I hold his gaze and refuse to drop mine first.
“As for running,” I continue, and I swear the lodge leans in to hear me, “I am not making plans beyond tonight. My sons need warmth and a room that is not moving and two more sets of hands I trust. I will sleep. I will feed them. I will set an alarm for three a.m. that neither of them will respect. I will wake mean and sweet at the same time. Somehow, I will get my car back. When the power lines apologize, I will go to Ravenwell with my bread. If you want to stand next to me when the judge cuts the first slice, fine. If you want to stay here and glower at a pipeline schematic, also fine.”
Cruz’s mouth curves.
Deacon pretends to be offended for the sake of the joke and fails.
Roman does not smile.
His gaze flicks to Luca, to Gabe, back to me. Waiting for the part I did not say.
“And what I owe you,” I add, because this is the place where I must hold my own edge, “is what I have given. The truth. The babies’ names.
The plan for bread and sleep. You are owed that because you asked with heat and steadiness, and because I am tired of writing the first line of a text and deleting it with my thumb.
You are not owed my family’s mess tonight.
You are not owed a speech about what kind of woman I was trained to be and the kind I turned into when I got hungry.
You are not owed my shame.” I tip my head toward the carved rules over the door.
“I am not lying. I am not abandoning. I am answering exactly what you asked.”
Cruz exhales softly, a sound that has praise in it.
Deacon’s eyes narrow, not in suspicion but in thought, like a man watching a bridge settle true.
Roman goes still in a different way, the kind of still where wolves change their minds about whether to run or wait.

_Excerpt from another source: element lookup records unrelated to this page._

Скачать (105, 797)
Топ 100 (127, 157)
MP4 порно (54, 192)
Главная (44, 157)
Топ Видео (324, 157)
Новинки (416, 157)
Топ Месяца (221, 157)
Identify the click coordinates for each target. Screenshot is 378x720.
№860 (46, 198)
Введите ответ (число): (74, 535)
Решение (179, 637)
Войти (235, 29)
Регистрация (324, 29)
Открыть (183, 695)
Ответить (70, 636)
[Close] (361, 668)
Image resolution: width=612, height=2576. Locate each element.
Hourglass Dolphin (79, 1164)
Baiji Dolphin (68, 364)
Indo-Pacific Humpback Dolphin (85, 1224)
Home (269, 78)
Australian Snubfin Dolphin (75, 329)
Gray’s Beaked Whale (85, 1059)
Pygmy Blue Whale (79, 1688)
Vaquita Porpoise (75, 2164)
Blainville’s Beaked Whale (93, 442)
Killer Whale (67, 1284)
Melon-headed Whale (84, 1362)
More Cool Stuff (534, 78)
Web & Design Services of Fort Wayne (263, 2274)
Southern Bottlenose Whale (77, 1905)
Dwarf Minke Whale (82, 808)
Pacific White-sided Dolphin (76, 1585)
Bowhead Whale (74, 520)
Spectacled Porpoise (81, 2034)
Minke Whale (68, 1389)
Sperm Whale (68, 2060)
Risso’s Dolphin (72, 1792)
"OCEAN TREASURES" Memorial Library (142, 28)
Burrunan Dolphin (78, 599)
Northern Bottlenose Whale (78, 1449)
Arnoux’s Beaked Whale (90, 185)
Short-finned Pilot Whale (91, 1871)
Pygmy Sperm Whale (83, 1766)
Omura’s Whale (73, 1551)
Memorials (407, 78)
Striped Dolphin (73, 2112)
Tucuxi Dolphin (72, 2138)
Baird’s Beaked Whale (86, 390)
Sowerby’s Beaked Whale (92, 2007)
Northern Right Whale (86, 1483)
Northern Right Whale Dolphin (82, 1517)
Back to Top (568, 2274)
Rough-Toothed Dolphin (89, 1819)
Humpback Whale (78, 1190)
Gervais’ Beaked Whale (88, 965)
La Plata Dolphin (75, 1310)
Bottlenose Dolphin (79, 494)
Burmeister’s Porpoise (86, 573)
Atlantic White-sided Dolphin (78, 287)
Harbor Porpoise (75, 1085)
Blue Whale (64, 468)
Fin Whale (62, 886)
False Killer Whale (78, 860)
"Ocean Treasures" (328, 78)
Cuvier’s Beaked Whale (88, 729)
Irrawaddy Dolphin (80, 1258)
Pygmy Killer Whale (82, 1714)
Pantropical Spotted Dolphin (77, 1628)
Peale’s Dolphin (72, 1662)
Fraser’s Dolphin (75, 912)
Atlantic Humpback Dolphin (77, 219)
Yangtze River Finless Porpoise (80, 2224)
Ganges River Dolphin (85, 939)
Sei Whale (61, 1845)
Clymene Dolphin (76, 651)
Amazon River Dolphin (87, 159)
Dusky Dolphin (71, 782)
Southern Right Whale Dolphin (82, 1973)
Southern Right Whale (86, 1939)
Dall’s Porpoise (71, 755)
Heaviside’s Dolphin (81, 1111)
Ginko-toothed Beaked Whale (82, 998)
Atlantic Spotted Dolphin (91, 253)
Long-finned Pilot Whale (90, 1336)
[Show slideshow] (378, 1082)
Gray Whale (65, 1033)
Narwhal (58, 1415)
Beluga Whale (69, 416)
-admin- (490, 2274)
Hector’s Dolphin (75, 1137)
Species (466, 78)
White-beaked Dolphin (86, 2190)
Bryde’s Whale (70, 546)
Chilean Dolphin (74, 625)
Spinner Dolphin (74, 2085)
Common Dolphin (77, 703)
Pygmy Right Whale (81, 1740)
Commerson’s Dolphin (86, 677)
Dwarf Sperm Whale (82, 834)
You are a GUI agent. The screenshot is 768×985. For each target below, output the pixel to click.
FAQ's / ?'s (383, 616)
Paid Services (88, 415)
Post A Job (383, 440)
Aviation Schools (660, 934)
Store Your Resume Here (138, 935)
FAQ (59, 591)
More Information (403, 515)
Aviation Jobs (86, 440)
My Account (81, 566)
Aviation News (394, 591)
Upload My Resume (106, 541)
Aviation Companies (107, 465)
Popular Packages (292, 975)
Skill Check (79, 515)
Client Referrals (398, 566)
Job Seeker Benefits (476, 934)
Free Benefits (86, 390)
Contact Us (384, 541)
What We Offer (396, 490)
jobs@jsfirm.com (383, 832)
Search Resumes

The side of his mouth that has never seen mercy considers it.
Luca hiccups and startles himself awake.
He lets out a one-syllable protest that sounds like hey.
I cannot help it. I laugh. The tiniest laugh.
The room changes shape by a degree.
“I did not come here intentionally,” I repeat, softer, because this is the part of the sentence that protects the rest of me.
“And I do not owe you more than what I have said.” I do not lift my chin higher, I do not fold my arms, I do not do any of the things my stepbrother taught me make men angry when women do them.
I just stay.
With my baby in my arms and heat on my cheeks and sugar sleeping in a pantry because someone I hurt decided to keep it safe for me.
Roman looks at me like a man who knows a long game when it stands in front of him pretending to be a short one.
His eyes say he sees the shine and the armor, the girl and the mother, the flight and the landing.